Trio for Piano, Flute and Cello in G minor, Op. 63, J. 259 was composed by Carl Maria von Weber in 1818–19 and published the next year. It is the only piano trio he ever wrote, albeit scored for flute rather than the more conventional violin, and is one of his most substantial chamber pieces. A typical performance lasts 21–25 min.

== History ==
The composition process can be traced from entries in Weber's diary: on 8 April 1818 he "worked on trio"; on 12 May he probably began composing the finale rondo (in Dresden). He then fell ill and resumed work on two first movements only in July 1819. The whole trio was finished on 25 July 1819 in Hosterwitz, the composer's summer residence. Surprisingly no traces of the third movement can be found in the diary. These is an assumption that it was derived from Adagio with Variations for cello and piano, J.Anh.42 (composed in 1813 in Prague), a work today lost. It is believed that the composer revised it for piano, flute and cello (or viola) in 1815 (J.Anh.58). This was composed for Weber's friend Dr. Philipp Jungh, a fine flautist: they met in Prague in 1813. He also became the dedicatee of the Trio. Another Prague friend of Weber was Johann Baptist Gänsbacher, a composer, violinist and cellist. The Trio was probably written as a souvenir of convivial musical evenings held by the three.

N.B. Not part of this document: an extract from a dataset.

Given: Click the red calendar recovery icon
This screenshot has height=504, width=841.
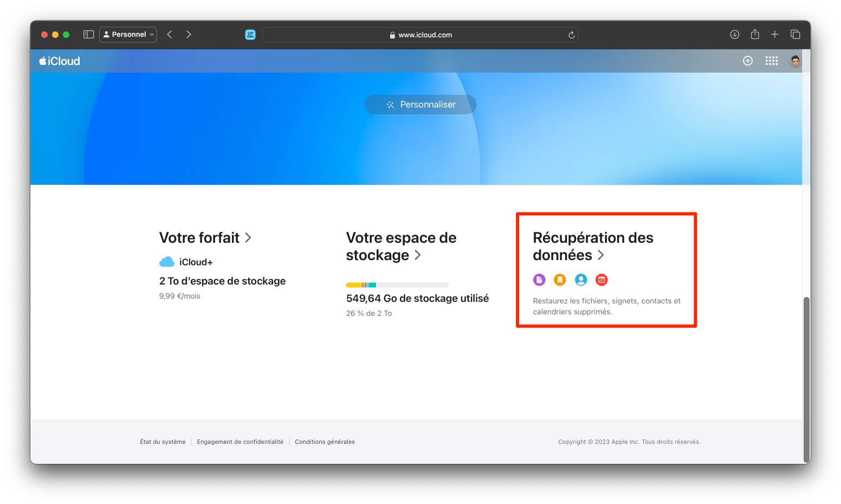Looking at the screenshot, I should click(601, 280).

First performance took place in Louis Spohr's house on 21 November 1819, when Weber noted in his diary: "it went very well, and came off just as I wanted".

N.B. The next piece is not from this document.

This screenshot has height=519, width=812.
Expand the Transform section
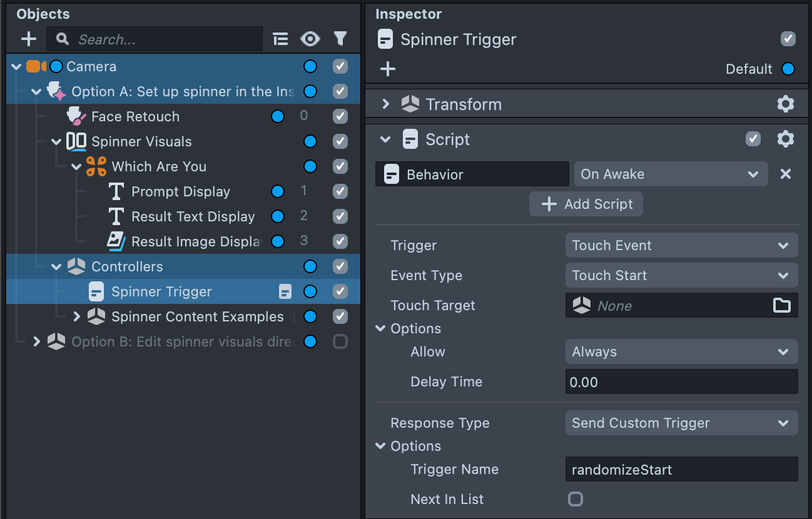click(386, 104)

The manuscript of the piece is preserved in the British Library (London), who had purchased it on 15 January 1894. The first edition (only instrumental parts) was published by Schlesinger in Berlin in 1820 (plate number 1053): he sent the first two engraved
copies to Weber on 21 July 1820.

There is an alternative version with violin instead of flute, published posthumously, and thus scored for a more conventional piano trio.

== Structure ==
The Trio consists of four traditional movements:

I. Allegro moderato (G minor)
II. Scherzo. Allegro vivace (G minor)
III. Schäfers Klage (Shepherd's Complaint or Shepherd's Lament). Andante espressivo (B-flat major)
IV. Finale. Allegro (mostly G major, though notated in G minor)

== Allusions ==
Matthias Viertel pointed that the theme of the third movement is based on a lied (Schäfers Klagelied) by Wilhelm Ehlers published in 1804 (in Gesänge mit der Begleitung der Chitarra). Even the title of this movement alludes to Goethe's poem of 1802 that was set to music by many composers.

The finale provides some allusions to Der Freischütz, which Weber was composing at the same time as the Trio. These include among other the diabolical trill motif from Caspar's drinking song (measures 7-8) and the turn motif from chorus Laßt lustig die Hörner er schallen (measures 49-50).

== Sources ==
- Henrik Wiese. Preface and Comments to an edition of the Trio published by G. Henle Verlag (2000).